Log aggregation
Edit: We already selected Elastic for log aggregation and we’re working on dogfooding it in &1859
Right now we tail logs. The next step will be aggregating logs. But it isn't clear what technology we will use:
- Elastic Search is the most used but it uses a lot of CPU, and is hard to scale and maintain.
- Loki seems promising since it allows you to use object storage but you need a second technology if you need a complex query (select based a property that isn't a Prometheus label)
We've been able to add Prometheus to GitLab by default because it didn't use a lot of CPU and was simple (Go binary, no Java stack needed like Elastic). Adding it by default increases adoption a lot so it would be nice to use Loki + another technology for complex queries on object storage.
I asked on twitter with https://twitter.com/sytses/status/1212125911069233152 what we can use to do a complex query, alternatives mentioned in that thread:
- Amazon Athena which is more SQL oriented
- Presto by Facebook is the only open source one but more SQL based
- CHAOSSEARCH
- Apex Logs https://apex.sh/logs/ which might be open sourced https://twitter.com/tjholowaychuk/status/1212319057204203520
- SpectX https://www.spectx.com/ which is closed source
- Humio which is closed source and doesn't have much detail about the technology
- Late addition: Apache Drill, open source, seems similar to Presto but is better with unstructured data using Jason instead of SQL https://qr.ae/TSz9oU
Both Drill and Presto use java and commonly use multiple nodes, so they seem of equal weight to Elastic.

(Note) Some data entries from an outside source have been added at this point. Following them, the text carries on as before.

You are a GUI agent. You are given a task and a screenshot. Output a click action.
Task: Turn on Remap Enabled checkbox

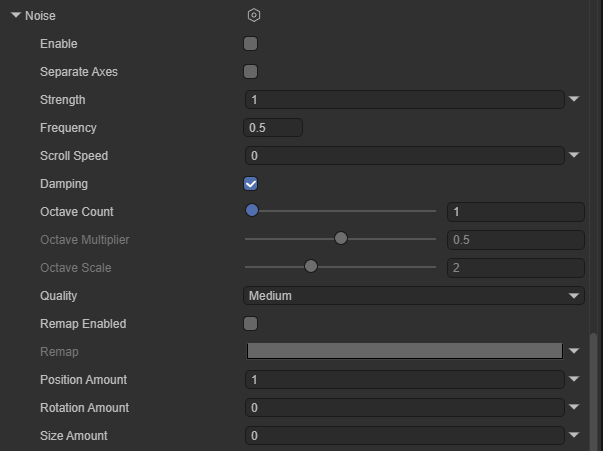coord(251,324)
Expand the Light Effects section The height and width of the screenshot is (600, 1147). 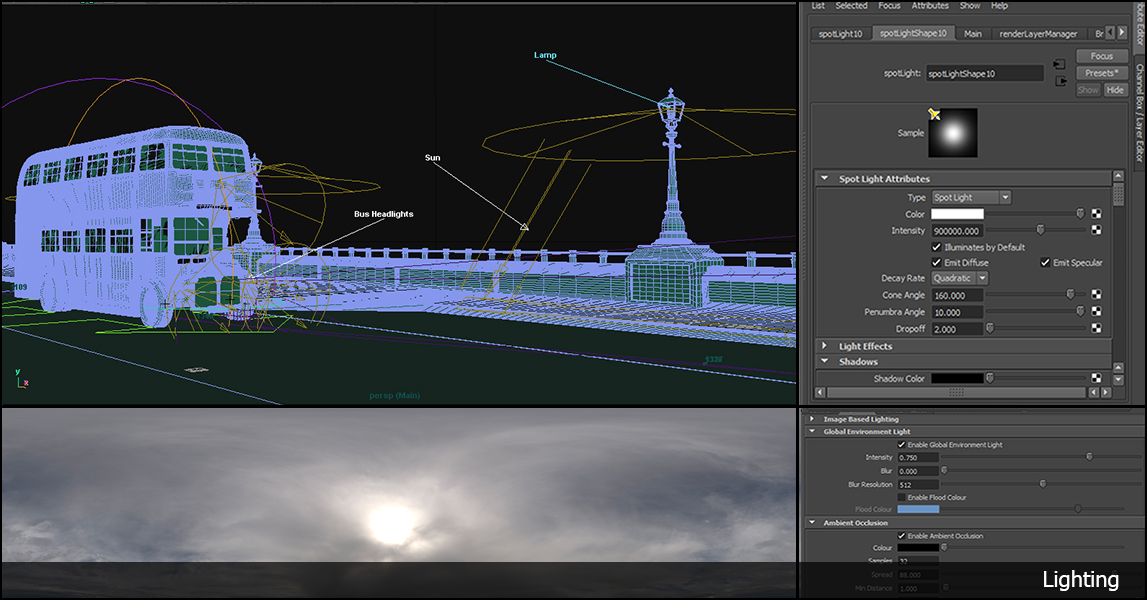[x=825, y=346]
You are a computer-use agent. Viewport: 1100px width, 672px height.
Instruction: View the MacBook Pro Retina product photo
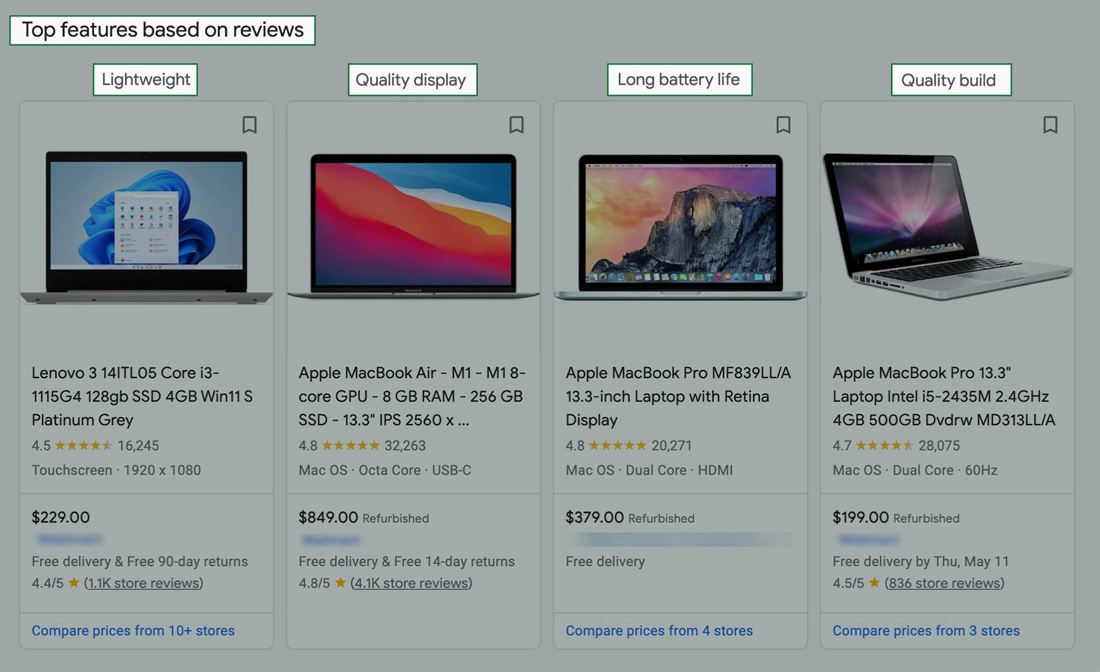coord(680,226)
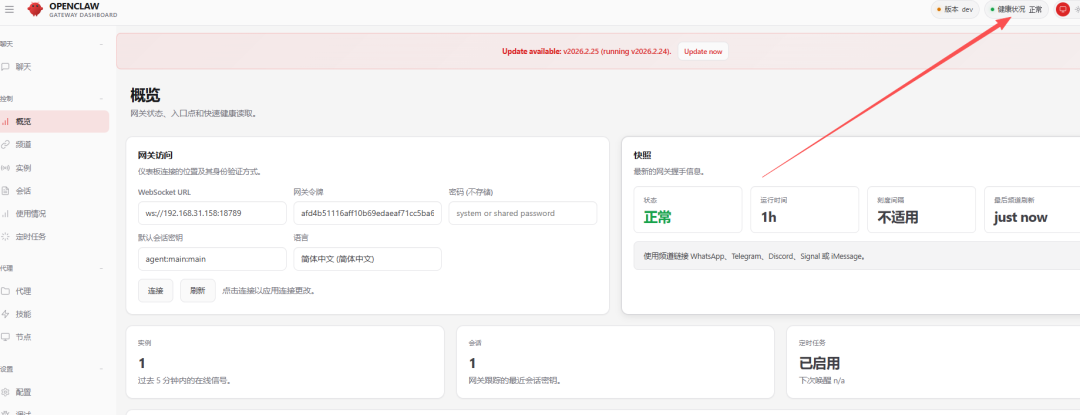Click the WebSocket URL input field
The width and height of the screenshot is (1080, 415).
(211, 213)
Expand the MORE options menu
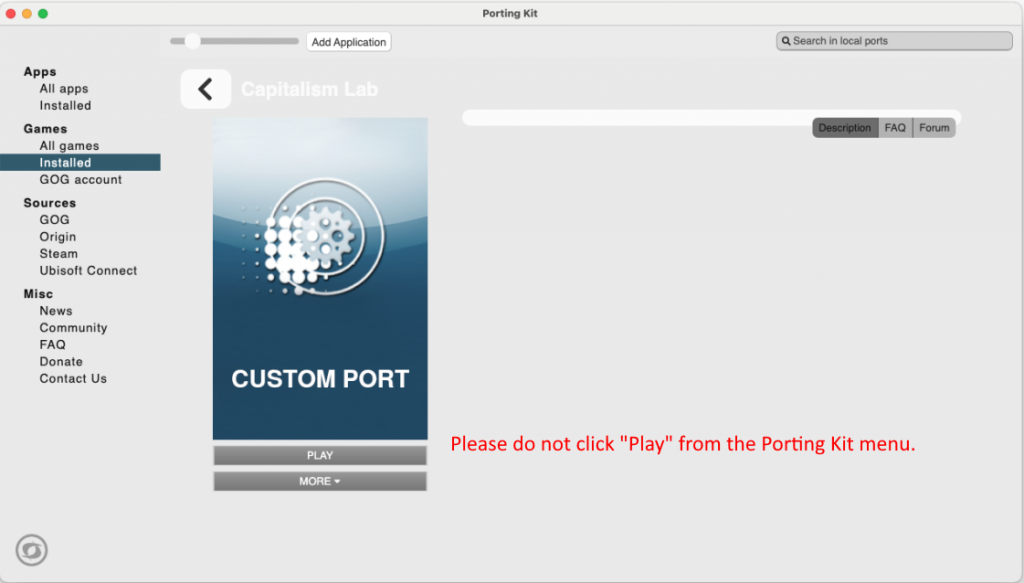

In security incident situations You need quick results, index on write makes sense and puts the burden on the computer instead of having the human wait.
For GitLab and AutoDevOps the initial use case is more important to nail than a scaled application. At low log volume Elastic is better than at high volume when you need to get selective.
Logging more makes sense when the application is getting started with many unknowns and few users.